Saved data entries:
───

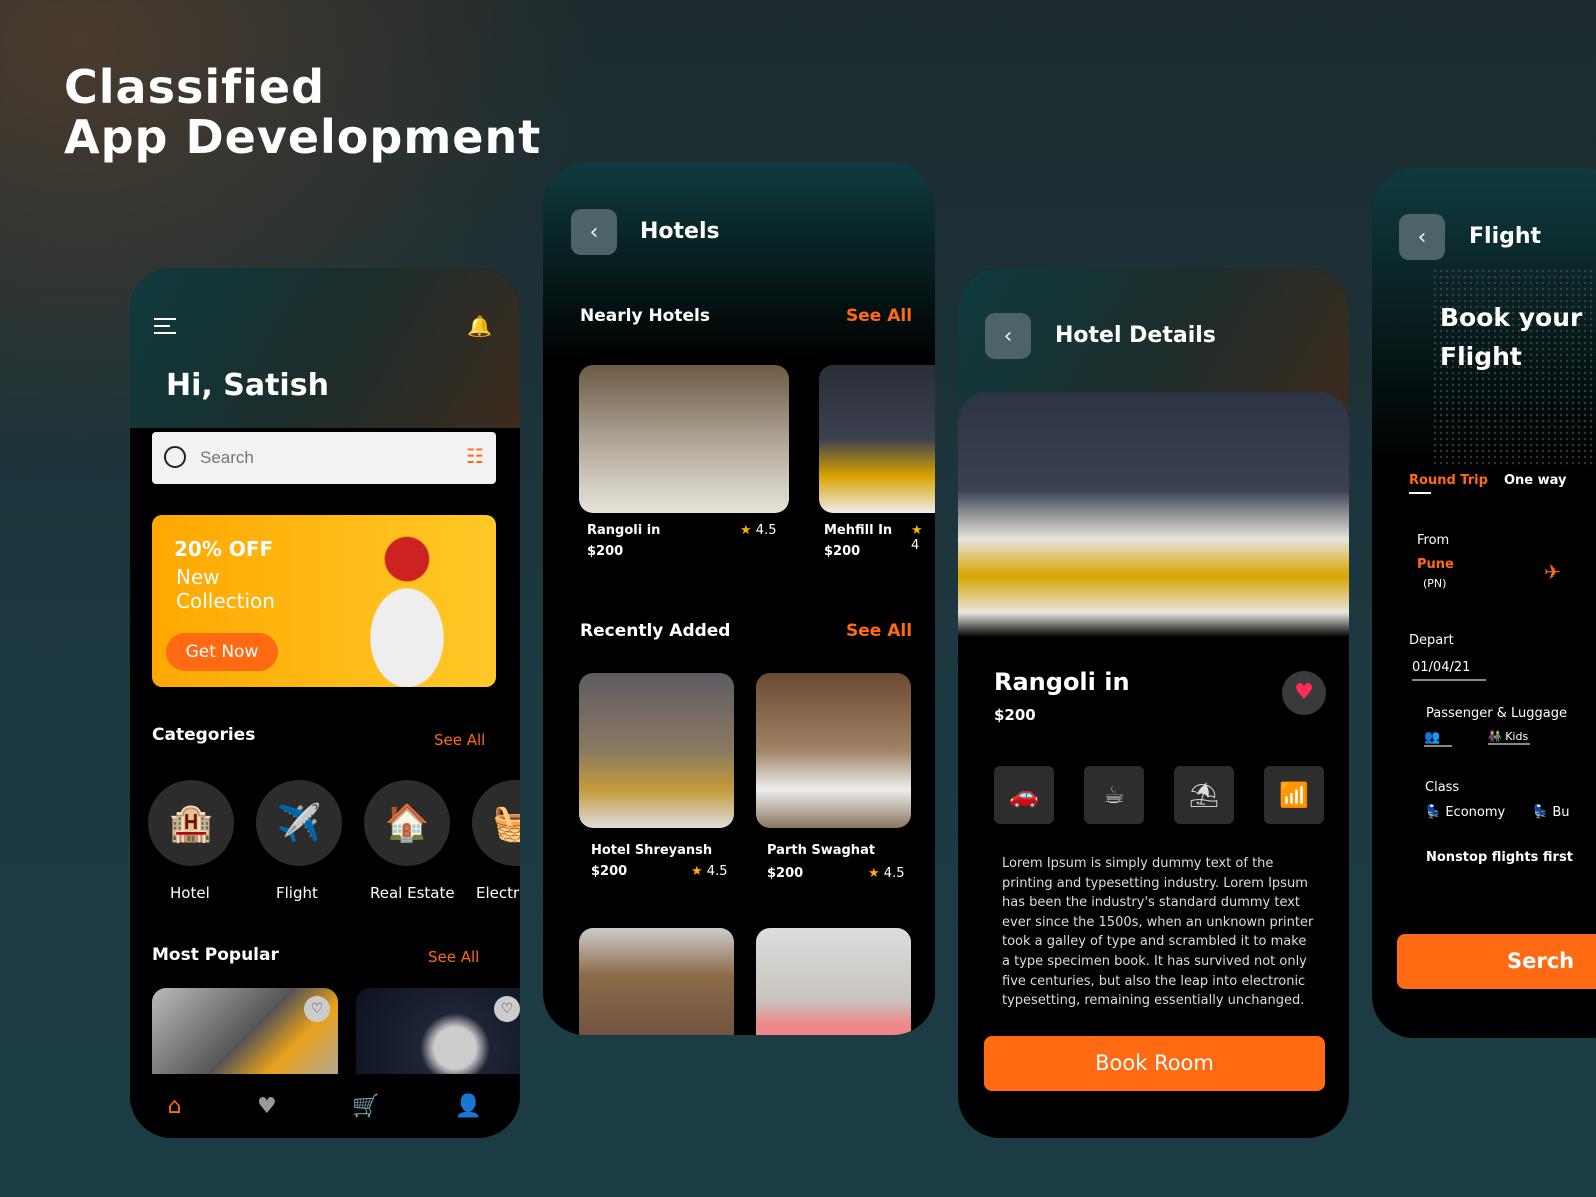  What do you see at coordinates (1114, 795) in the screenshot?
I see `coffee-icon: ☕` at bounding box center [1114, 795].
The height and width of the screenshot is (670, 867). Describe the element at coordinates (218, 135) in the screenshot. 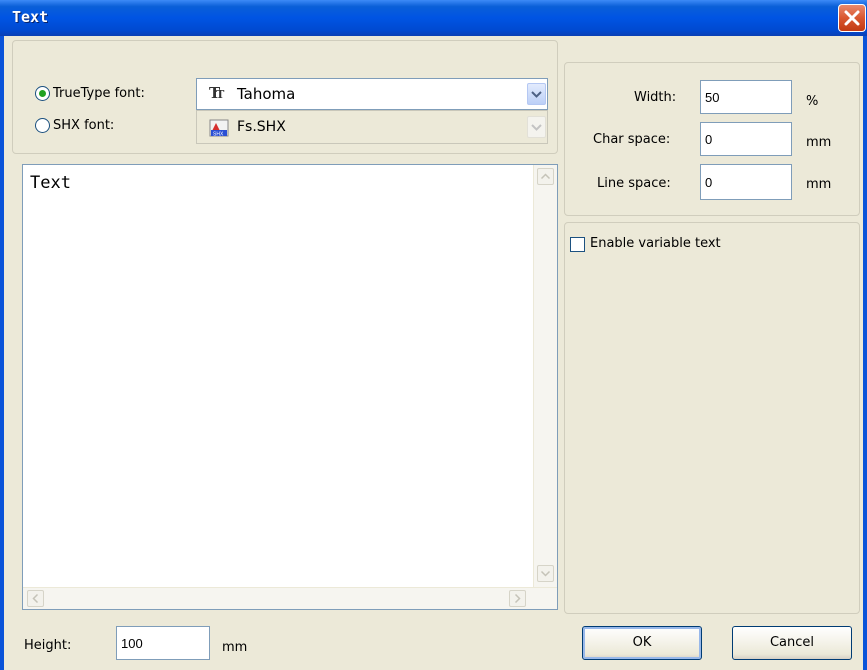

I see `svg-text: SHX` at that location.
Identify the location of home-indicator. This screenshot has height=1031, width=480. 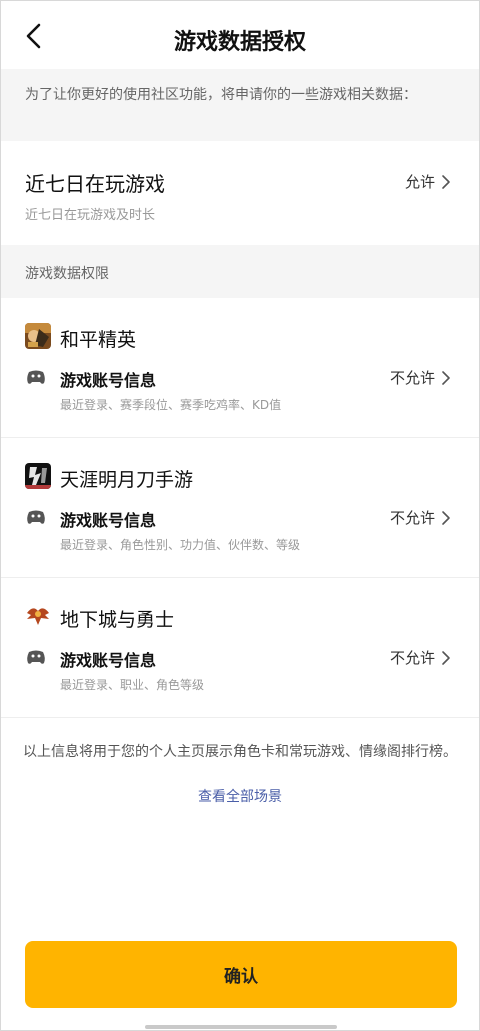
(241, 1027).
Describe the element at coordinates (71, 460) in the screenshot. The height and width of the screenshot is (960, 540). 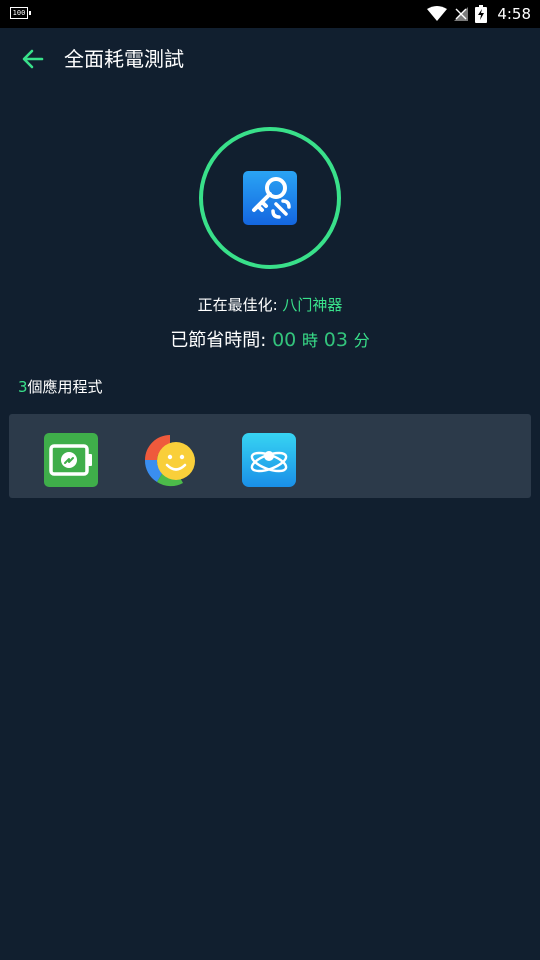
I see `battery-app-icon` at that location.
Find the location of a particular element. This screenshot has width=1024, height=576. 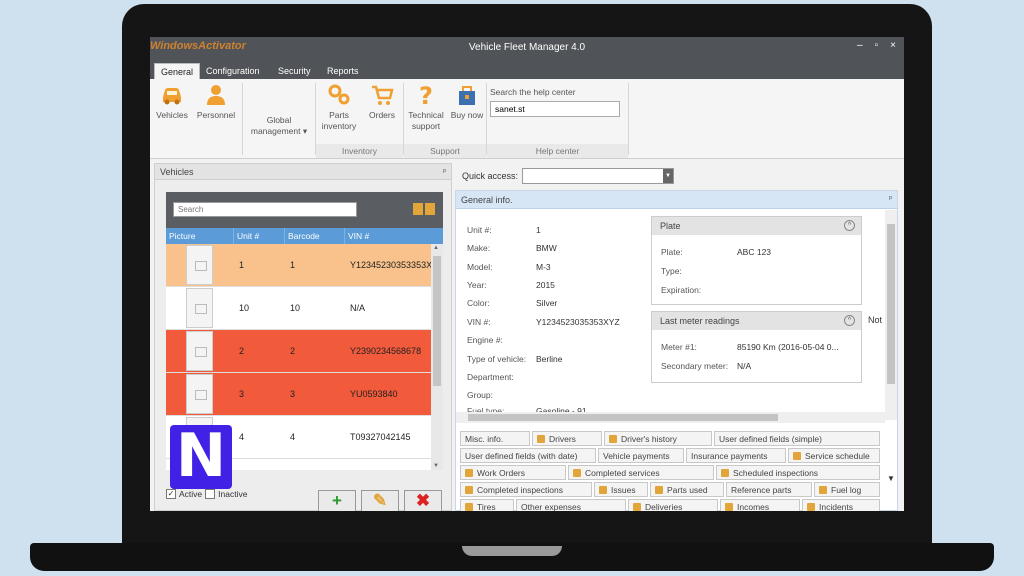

───

__WHAT THIS TASK INVOLVES__.
Retype the entries word for word, starting at the line that contains "Describe the element at coordinates (71, 460)" and stopping after the final entry. Omit the pictures.

__SOLUTION__.
Describe the element at coordinates (71, 460) in the screenshot. The height and width of the screenshot is (960, 540). 
I see `battery-app-icon` at that location.
Find the location of a particular element. This screenshot has width=1024, height=576. 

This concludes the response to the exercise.